Here’s a screenshot from Check Point’s blog post:

The email translates to read the following in English:

“Due to the number of cases of corona-virus infection that have been documented in your area, the World Health Organization has prepared a document that includes all the necessary precautions against corona-virus infection. We strongly recommend that you read the document attached to this message.

We strongly recommend that you read the document attached to this message.

With best regards,

Dr. Penelope Marchetti (World Health Organization – Italy)”

Although the email didn’t come from an official WHO email address or domain, people who are ignorant of cyber-security threats — or who are caught in a moment of unawareness — could find themselves the victims of a data breach.

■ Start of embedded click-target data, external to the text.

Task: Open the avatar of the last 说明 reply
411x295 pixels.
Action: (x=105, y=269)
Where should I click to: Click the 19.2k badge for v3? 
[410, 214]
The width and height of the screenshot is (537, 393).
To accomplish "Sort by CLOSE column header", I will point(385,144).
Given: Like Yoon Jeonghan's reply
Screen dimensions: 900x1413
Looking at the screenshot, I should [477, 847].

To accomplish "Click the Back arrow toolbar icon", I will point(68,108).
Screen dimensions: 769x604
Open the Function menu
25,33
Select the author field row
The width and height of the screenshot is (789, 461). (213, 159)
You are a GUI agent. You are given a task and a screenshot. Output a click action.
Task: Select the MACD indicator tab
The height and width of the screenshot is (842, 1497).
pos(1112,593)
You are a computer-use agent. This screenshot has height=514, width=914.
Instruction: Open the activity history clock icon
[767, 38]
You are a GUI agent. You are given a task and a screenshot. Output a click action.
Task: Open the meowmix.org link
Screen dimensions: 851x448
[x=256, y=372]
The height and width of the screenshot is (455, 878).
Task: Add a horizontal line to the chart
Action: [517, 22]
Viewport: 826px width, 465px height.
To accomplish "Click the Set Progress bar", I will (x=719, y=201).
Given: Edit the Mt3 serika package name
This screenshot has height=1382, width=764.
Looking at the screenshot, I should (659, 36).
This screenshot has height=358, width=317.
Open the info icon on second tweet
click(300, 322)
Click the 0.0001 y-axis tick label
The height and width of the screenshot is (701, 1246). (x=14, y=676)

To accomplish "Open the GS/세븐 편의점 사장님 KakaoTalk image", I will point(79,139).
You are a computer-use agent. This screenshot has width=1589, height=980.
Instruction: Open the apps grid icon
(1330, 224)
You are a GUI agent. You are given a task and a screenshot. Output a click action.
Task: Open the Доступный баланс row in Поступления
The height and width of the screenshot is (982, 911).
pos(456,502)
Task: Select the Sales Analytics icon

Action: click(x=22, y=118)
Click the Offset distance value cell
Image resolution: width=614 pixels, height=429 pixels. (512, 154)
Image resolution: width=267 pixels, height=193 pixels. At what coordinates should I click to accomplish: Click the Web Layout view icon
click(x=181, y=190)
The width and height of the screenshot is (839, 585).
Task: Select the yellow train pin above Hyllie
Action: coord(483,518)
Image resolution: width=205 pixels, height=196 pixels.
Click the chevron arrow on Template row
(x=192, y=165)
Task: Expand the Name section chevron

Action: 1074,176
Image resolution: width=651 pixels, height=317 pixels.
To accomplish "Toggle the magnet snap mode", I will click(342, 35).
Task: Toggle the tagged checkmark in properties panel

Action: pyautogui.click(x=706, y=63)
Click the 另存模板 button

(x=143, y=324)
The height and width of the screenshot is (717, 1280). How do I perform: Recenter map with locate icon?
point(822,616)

Background on the Corona-virus and Why It Makes an Effective Scam Method

Obviously, we’re not global health experts, but here is some basic information about COVID-19:

The Coronavirus Disease 2019 (also known as COVID-19) is something that’s captured the world’s attention — and for good reason. reports that the virus has infected individuals in 125 countries and territories globally in additional to cruise ships. The Washington Post reports that there have been more than 100,000 cases of the disease reported since late 2019 when the outbreak started, and “several thousand people have died” (although the true number of Corona-virus cases is thought to be “fall above official tally.”)

As the Washington Post reports:

“Corona-viruses range from the common cold virus to more serious diseases that can infect humans and animals, including severe acute respiratory syndrome (SARS) and Middle East respiratory syndrome (MERS).”

But here’s the takeaway we want you to focus on: Even in the grimmest of circumstances, when governments worldwide are trying to slow the spread of the virus among their populations, cyber-criminals aren’t taking a break. In fact, they’re ramping up their efforts, using the global health crisis as an opportunity to steal information from unsuspecting individuals who are trying to stay informed.

To you, hackers, we have one thing to say: You suck. Seriously.

To businesses and organizations, both in the U.S. and abroad, we say the following: Stay informed and keep your employees informed as well.

How to Protect Your Organization from Fake Coronavirus Phishing Sites

For businesses and IT administrators, you know this means that there’s a chance you or some of your organization’s users may find themselves on one of these sites.

What you can do to help prevent users from falling for these phishing scams is:

Keep Employees Informed

Send out information via official channels to keep your employees abreast of the latest Corona-virus news so they don’t go looking for it themselves. Also keep them informed of any Corona-virus-themed threads such as new websites and email scams to look out for.